Mary Gauthier has never been afraid to tackle the emotional and the personal in her songwriting. In five albums prior to this, she’s taken on issues of love, loss, politics, faith and family problems. But where that last one is concerned, Gauthier had not, until now, fully explored her own history, that of a girl abandoned by her mother at birth and left at an orphanage, before being adopted by a family she would later run away from. Three years ago, Gauthier sought to find her real mother, but when she did so, got only a phonecall and was refused a meeting.
The Foundling tells that story. To do so, it must explore the pain of some deep and lasting wounds, many of which will never heal. But as emotional and affecting as this album is, it is not a miserable affair. Gauthier may have been hurt that her mother refused to meet her, as told in the album’s centrepiece, March 11, 1962, but she has not been discouraged from her efforts to find her identity.
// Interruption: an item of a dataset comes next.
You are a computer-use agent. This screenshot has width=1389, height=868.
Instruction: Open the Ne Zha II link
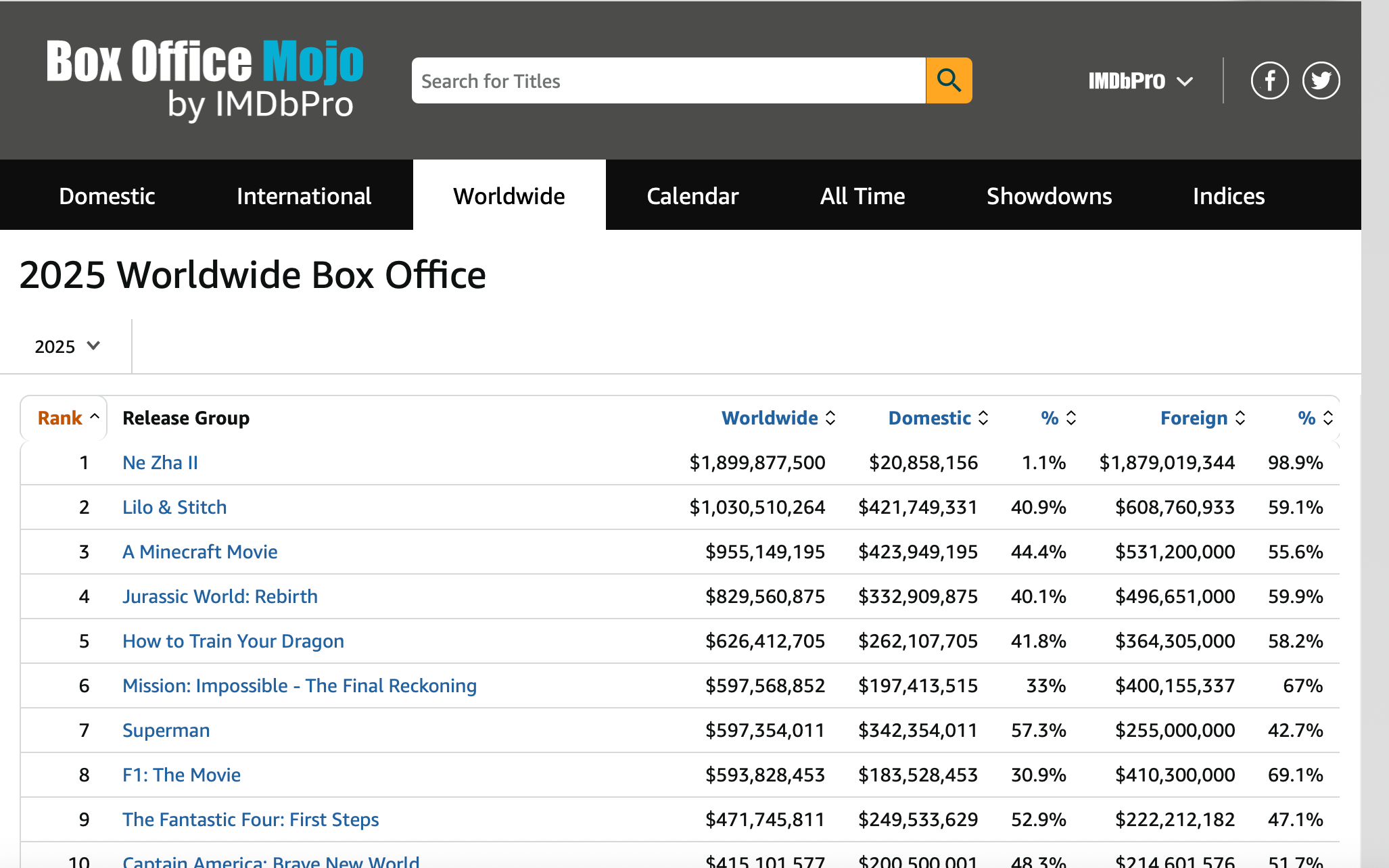click(160, 462)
There’s no self-pity here, but instead a note of forgiveness and somewhere, underneath the pain, a lasting love for the mother she never knew. As Gauthier sings in Sweet Words, “I don’t trust my heart anymore/It’s busted open, bruised, beat up and sore/Even while it’s limping around in pain/All I want to do is reach for you again”.
Musically, you might expect a stripped-down sound for such brutal topics but, working with the Cowboy Junkies’ Michael Timmins, Gauthier has used a wide range of styles and instruments to tell the tales, and written some of her best music to date. Indeed, this might be her best album to date – it certainly stands up next to Between Daylight and Dark and Mercy Now – but what cannot be denied is that it already feels like her most important.
Gauthier has been writing songs for 13 years now, and you get the sense everything has been building towards this – the need to tackle the events that most markedly shaped her life. It’s dangerous ground, but Gauthier has navigated it brilliantly.